# Goal of the exercise
Once the line containing "This screenshot has height=307, width=547." is found in the entries below, restate it and each following line word for word, stopping after the line containing "The image size is (272, 154).".

BEGIN

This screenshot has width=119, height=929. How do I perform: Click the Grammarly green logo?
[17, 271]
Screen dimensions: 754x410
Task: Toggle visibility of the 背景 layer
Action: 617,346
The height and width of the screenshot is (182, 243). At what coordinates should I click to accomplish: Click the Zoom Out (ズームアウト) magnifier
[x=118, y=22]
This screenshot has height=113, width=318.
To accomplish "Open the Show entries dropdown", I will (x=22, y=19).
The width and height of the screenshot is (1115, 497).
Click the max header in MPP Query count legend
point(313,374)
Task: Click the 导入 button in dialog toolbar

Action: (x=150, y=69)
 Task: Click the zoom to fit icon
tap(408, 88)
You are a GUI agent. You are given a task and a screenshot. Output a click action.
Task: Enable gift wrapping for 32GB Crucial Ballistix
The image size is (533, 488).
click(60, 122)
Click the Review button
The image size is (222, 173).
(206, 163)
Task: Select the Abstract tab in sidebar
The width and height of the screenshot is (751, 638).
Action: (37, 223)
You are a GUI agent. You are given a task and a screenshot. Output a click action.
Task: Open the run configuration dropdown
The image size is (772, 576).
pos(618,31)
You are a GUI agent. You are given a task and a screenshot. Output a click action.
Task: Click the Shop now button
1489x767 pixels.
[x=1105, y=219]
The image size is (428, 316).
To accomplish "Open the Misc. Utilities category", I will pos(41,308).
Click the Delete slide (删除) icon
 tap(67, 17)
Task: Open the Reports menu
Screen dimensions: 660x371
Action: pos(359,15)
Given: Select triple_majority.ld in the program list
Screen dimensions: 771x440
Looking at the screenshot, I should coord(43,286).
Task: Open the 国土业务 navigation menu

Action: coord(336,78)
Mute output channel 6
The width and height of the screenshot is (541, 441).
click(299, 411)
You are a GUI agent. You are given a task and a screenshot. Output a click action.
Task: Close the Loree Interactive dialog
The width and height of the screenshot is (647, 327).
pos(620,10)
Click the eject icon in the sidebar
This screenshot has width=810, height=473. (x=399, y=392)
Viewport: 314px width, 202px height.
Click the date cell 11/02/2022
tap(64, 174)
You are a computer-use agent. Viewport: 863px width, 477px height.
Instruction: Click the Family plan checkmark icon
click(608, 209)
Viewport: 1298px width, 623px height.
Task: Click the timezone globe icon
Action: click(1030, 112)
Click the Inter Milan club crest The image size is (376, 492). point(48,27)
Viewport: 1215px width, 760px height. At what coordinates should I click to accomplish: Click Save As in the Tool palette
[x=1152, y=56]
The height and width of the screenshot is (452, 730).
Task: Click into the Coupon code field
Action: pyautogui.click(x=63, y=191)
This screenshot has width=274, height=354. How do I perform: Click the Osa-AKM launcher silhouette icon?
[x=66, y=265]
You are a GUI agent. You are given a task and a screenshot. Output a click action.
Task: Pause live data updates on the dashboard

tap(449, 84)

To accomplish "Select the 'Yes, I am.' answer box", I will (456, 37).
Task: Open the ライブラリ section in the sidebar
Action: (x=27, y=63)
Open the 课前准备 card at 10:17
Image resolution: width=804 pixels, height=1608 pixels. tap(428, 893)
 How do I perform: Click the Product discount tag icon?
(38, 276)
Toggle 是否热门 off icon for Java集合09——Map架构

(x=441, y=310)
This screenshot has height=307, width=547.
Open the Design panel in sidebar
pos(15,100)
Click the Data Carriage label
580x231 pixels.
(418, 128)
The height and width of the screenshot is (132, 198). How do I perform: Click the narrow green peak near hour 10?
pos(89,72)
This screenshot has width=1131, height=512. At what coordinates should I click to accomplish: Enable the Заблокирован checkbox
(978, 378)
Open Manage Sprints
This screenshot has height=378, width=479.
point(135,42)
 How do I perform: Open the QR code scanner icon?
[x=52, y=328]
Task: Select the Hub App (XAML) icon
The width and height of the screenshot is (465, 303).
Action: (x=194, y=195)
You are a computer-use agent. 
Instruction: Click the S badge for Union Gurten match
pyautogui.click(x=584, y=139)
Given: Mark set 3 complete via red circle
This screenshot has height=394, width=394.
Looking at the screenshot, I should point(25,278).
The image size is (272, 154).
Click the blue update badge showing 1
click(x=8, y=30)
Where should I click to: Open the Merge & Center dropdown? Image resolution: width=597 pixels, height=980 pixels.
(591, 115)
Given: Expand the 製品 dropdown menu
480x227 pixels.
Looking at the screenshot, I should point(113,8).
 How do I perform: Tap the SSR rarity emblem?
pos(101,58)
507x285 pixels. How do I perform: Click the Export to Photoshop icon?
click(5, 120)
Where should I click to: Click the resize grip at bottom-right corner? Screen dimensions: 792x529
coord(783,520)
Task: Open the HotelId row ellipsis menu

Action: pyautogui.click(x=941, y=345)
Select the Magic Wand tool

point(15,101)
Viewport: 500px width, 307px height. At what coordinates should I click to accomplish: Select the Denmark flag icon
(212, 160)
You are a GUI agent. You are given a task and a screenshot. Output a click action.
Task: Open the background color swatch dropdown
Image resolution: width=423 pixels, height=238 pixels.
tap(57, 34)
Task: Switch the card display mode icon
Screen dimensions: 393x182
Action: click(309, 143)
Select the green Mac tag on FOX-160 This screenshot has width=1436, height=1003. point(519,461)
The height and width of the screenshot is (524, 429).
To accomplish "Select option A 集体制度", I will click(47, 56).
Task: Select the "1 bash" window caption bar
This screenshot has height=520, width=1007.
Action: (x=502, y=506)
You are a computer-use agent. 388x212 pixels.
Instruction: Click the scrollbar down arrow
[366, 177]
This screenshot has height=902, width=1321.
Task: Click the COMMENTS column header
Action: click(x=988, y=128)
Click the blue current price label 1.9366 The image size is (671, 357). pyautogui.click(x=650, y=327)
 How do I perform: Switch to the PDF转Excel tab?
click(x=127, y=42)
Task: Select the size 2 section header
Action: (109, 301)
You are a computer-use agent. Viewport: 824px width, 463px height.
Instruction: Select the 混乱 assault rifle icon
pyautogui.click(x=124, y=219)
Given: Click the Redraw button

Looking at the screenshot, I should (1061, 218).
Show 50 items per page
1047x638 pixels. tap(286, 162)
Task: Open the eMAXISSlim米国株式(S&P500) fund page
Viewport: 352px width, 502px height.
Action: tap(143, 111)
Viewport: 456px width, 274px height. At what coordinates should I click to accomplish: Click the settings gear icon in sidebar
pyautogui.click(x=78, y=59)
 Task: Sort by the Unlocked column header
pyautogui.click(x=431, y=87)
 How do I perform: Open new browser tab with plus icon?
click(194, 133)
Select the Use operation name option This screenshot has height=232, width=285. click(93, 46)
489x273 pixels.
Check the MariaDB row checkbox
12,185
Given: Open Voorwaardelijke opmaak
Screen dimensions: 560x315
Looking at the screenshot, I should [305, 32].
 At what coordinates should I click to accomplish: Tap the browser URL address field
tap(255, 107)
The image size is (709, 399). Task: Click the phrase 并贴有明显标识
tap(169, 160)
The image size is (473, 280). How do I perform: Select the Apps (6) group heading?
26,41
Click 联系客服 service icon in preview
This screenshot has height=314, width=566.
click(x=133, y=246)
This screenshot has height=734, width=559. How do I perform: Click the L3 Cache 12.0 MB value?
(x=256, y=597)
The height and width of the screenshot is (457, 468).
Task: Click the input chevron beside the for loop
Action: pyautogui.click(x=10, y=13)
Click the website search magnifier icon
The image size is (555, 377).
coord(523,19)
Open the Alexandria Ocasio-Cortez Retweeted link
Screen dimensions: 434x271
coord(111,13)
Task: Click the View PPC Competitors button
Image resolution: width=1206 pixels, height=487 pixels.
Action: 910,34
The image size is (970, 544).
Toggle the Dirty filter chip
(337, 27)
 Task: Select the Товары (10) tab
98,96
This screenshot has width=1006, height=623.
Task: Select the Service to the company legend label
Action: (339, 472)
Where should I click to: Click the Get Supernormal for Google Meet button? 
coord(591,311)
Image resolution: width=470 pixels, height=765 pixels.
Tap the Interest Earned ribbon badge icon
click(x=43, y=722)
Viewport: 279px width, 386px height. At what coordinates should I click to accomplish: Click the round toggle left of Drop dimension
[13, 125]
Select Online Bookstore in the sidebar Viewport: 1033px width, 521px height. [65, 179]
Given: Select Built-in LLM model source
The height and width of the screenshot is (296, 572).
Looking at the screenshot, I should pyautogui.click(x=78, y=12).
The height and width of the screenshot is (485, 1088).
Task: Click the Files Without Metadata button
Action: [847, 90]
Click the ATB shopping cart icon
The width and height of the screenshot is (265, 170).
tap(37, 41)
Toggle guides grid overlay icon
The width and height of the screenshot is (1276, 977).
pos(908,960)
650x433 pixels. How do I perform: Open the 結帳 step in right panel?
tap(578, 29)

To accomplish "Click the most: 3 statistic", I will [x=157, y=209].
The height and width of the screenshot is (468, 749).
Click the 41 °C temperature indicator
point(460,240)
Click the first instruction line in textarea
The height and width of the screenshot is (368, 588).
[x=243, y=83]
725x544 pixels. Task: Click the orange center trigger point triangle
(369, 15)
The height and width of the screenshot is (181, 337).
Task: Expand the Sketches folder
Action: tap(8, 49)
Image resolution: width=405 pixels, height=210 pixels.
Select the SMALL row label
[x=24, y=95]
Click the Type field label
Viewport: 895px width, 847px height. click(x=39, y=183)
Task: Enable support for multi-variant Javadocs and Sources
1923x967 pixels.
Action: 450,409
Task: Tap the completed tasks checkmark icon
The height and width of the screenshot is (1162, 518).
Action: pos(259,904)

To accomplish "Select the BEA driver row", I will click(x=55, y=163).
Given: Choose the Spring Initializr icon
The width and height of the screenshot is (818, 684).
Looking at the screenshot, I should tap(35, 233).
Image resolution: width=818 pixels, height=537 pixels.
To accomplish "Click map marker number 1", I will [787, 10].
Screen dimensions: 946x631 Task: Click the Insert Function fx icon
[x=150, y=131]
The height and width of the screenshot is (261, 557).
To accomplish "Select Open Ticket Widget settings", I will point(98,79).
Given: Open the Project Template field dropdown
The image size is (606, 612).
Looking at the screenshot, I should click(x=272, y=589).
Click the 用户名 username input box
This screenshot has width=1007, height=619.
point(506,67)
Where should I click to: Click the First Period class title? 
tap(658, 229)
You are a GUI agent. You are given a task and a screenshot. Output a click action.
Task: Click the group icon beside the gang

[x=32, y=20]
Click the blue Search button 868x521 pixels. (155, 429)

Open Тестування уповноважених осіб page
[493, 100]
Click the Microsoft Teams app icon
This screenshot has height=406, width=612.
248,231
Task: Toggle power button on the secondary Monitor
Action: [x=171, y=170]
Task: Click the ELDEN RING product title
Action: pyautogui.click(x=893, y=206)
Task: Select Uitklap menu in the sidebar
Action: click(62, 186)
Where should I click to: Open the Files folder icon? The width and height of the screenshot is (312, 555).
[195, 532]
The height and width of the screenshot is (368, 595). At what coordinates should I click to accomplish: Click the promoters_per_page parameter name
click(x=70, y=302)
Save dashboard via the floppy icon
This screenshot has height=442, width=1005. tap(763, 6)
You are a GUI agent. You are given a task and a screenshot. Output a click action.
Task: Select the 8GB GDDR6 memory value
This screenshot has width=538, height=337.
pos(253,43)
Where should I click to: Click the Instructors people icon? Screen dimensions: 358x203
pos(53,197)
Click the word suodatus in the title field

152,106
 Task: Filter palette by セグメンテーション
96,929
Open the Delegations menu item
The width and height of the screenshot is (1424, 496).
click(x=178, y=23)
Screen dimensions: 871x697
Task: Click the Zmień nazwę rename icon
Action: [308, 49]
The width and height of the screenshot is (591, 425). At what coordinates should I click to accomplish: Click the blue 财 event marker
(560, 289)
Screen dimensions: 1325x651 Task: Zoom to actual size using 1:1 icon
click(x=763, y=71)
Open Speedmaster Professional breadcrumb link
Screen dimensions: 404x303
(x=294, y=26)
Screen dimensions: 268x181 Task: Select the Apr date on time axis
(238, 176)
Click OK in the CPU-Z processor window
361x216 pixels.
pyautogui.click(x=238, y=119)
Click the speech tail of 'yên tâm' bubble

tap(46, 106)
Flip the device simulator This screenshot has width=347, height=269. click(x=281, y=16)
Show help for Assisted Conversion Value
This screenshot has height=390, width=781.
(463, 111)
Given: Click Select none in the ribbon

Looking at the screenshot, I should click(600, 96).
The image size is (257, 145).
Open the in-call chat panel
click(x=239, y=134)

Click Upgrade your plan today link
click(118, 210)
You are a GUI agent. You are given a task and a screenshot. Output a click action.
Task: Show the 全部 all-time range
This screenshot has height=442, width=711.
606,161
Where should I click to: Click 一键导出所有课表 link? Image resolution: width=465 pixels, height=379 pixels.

END

# Answer to this problem
This screenshot has height=307, width=547.
Open the Design panel in sidebar
pos(15,100)
Click the Data Carriage label
580x231 pixels.
(418, 128)
The height and width of the screenshot is (132, 198). How do I perform: Click the narrow green peak near hour 10?
pos(89,72)
This screenshot has width=1131, height=512. At what coordinates should I click to accomplish: Enable the Заблокирован checkbox
(978, 378)
Open Manage Sprints
This screenshot has height=378, width=479.
point(135,42)
 How do I perform: Open the QR code scanner icon?
[x=52, y=328]
Task: Select the Hub App (XAML) icon
The width and height of the screenshot is (465, 303).
Action: (x=194, y=195)
You are a computer-use agent. 
Instruction: Click the S badge for Union Gurten match
pyautogui.click(x=584, y=139)
Given: Mark set 3 complete via red circle
This screenshot has height=394, width=394.
Looking at the screenshot, I should point(25,278).
The image size is (272, 154).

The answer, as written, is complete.